I'm a skeptic and I'd like..... Feb 3, 2009 0:45:24 GMT
Post by jorgekafkazar on Feb 3, 2009 0:45:24 GMT
Actually the UV levels have dropped by about 50%.
Soft and hard X-rays up to a factor of 1/10,000.
Ken: Isn't water vapor a greenhouse gas?
Combustion of gasoline: C8H18 + 12.5 O2 --> 8 CO2 + 9 H2O
(Yes, with incomplete combustion and other additives, the resultants are more complex.)
So you get 9 parts water and 8 parts CO2. Now add all the evaporation from irrigation, water use in heat exchangers and so on, you can easily see that people are adding more water to the atmosphere than CO2.
What about heat radiated from chemical and mechanical processes.
Now, what about that failure of the AGW models to predict the current cooling trend?
This is what brought me here in the first place.
Google ["Cubic Kilometers" "Fossil water" Irrigation]
You will see the HUGE amount of extra water vapor being put into the atmosphere by irrigation - and by definition all the irrigation is in ARID areas. So there is suddenly water vapor where once there was not and it makes the arid areas warmer especially at night.
And of course HYDRO-carbons when burnt are turned into H2O and CO2.
Water vapor provides far more radiative forcing than carbon dioxide AND even the AGW proponents know this as without it their AGW hypothesis is falisified.
But the IPCC only includes it in AR4 as a _feedback_
I'm wondering where you get that impression? Are you quoting someone? Have you actually delved into AR4? (I don't say 'read' because that's asking way too much. The damned thing is a high-level kloodge and about as much fun as a root canal.)
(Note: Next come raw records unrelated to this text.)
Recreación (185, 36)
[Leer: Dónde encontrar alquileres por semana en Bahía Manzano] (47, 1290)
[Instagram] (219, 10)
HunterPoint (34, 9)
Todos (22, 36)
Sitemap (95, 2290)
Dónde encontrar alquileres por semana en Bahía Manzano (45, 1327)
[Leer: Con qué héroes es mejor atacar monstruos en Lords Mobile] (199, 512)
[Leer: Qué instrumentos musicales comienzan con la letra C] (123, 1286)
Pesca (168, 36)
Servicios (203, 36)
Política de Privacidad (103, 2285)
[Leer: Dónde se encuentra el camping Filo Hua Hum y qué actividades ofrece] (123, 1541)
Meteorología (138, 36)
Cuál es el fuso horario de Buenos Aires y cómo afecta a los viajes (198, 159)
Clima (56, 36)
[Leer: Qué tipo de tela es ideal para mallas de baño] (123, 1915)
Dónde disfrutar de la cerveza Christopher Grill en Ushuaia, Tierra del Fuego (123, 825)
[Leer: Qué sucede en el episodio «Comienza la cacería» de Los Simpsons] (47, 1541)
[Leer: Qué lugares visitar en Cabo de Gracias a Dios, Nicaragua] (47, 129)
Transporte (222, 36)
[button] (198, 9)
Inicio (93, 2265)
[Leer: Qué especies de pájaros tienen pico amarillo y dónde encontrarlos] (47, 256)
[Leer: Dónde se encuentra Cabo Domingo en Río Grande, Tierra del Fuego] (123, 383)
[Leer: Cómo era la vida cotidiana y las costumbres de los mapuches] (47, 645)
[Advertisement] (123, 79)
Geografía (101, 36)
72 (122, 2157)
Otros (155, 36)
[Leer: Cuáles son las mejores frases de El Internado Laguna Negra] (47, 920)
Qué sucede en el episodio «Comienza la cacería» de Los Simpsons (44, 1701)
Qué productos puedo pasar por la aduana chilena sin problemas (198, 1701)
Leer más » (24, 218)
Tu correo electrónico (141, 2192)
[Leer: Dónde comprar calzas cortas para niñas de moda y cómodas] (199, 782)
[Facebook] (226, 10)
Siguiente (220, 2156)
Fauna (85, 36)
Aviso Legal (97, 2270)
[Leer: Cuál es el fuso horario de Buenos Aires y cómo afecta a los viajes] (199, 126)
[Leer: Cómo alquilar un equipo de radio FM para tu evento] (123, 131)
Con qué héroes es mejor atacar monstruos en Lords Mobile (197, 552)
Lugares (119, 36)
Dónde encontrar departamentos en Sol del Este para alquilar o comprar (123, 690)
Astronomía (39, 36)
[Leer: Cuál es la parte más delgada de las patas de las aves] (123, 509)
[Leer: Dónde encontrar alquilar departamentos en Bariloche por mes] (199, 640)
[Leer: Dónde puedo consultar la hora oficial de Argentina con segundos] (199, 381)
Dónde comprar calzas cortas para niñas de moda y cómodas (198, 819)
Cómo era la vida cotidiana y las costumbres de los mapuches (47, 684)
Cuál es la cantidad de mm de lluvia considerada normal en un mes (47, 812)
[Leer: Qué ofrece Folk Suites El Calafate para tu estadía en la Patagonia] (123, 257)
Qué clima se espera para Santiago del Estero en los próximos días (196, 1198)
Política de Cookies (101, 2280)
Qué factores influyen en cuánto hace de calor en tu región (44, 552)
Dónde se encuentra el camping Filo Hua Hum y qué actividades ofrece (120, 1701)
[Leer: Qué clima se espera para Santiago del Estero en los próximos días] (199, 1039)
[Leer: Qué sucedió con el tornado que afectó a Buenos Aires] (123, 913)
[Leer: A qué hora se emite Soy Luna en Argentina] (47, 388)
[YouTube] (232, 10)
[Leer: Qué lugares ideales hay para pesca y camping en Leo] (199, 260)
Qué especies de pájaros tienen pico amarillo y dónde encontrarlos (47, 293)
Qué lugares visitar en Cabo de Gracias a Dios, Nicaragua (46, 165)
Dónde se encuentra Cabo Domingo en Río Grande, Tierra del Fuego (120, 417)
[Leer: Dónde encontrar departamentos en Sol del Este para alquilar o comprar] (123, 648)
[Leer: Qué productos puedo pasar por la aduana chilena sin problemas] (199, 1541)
Page 182: "2.5.6 Tropospheric Water Vapour from Anthropogenic Sources
Anthropogenic use of water is less than 1% of natural sources
of water vapour and about 70% of the use of water for human
activity is from irrigation (Döll, 2002). Several regional studies
have indicated an impact of irrigation on temperature, humidity
The feedbacks section doesn't start until about Page 479.
The Earth's surface is 70% water, and the air over the ocean has 100% relative humidity. Over land, water from irrigation mixes with colder air and any excess water eventually drops out as rain. Wet (humid) air rises, radiates heat to space, and again the water comes out as rain. As the fabulous IPCC says, irrigation causes only about 1% of the H²O in the atmosphere. They might lie to you, but I won't.